What he has given up on is a single human beating a computer.
When he recently came out of chess retirement he didn't talk about it at all in either 2017 or 2019:
https://www.telegraph.co.uk/news/2017/07/06/king-back-chess-...
https://www.theguardian.com/sport/2019/sep/06/chess-leonard-...
There's nothing recent about him on https://en.wikipedia.org/wiki/Advanced_chess
I can't imagine a human doing anything besides making things worse or even.
Right now we have essentially two top tier engines -- traditional brute force with alpha beta pruning (stockfish), and ML (leela). Both alone are incredibly strong, but they are strongest and weakest in different types of positions. A computer chess expert, who knows what kind of positions favor stockfish and what kind favor leela, could act as a "referee" between the two engines when they disagree, and when they are unanimous, simply accept the move.
Ten years ago, a grandmaster driving a single engine could typically beat an equal strength engine.

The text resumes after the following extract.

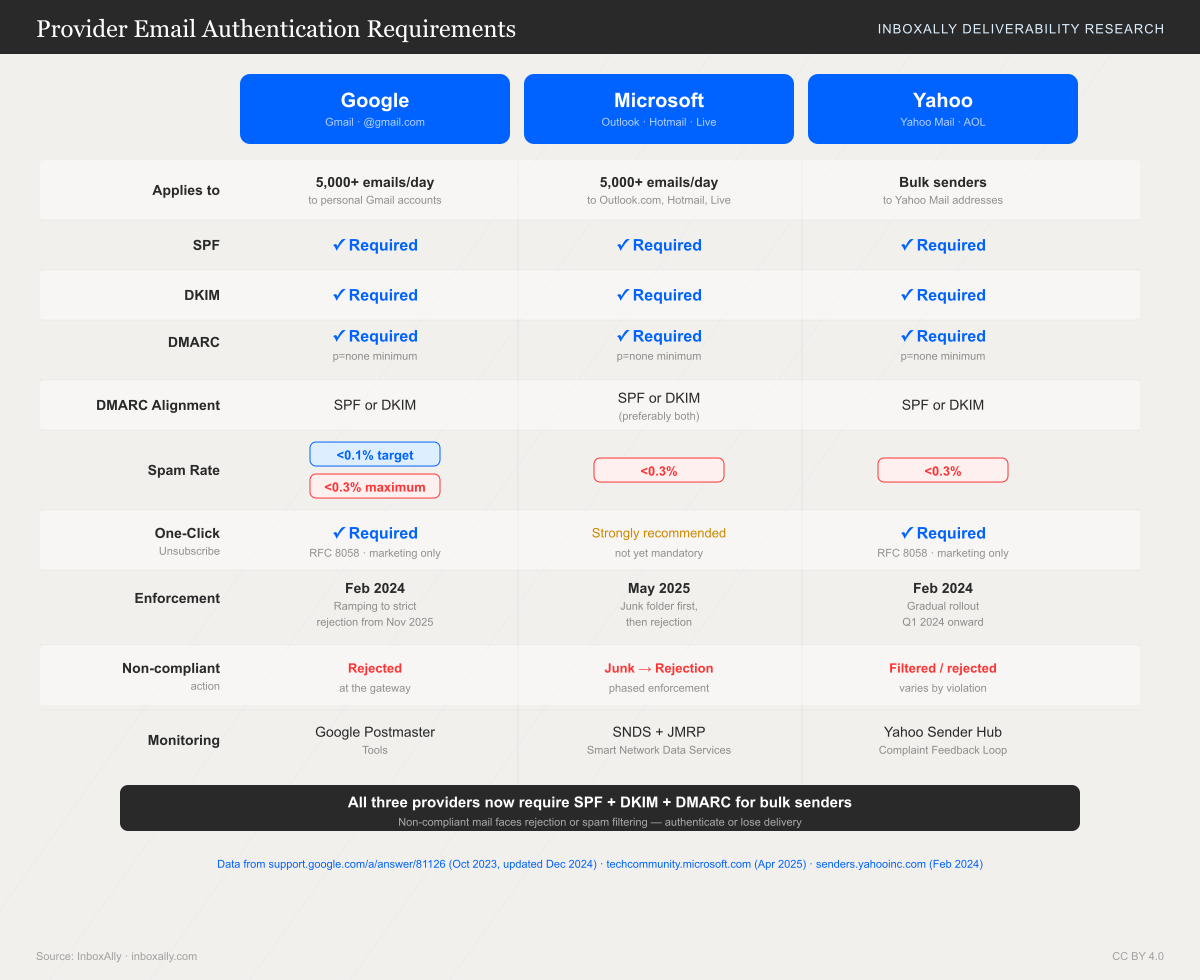Viewport: 1200px width, 980px height.
Task: Click the dark summary banner about SPF + DKIM + DMARC
Action: [x=600, y=808]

I don't think that's the case anymore.
But I think if you have someone who is an expert at computer chess -- not so much a chess grandmaster, and you gave them Leela AND SF, and let them pick which one to use when in the case of conflicts -- they would score positive against either leela or stockfish in isolation.
Larry Kaufman designed his new opening repertoire book by doing exactly this -- running Leela on 2 cores + GPU, and stockfish on 6 cores, and doing the conflict resolution with his own judgement.
The human can certainly no longer pull his own moves out of thin air, though.
In 2014 a heavily handicapped Stockfish beat the 5th ranked player in the world (Nakamura) under tournament conditions despite no access to its opening or closing books and a one pawn handicap.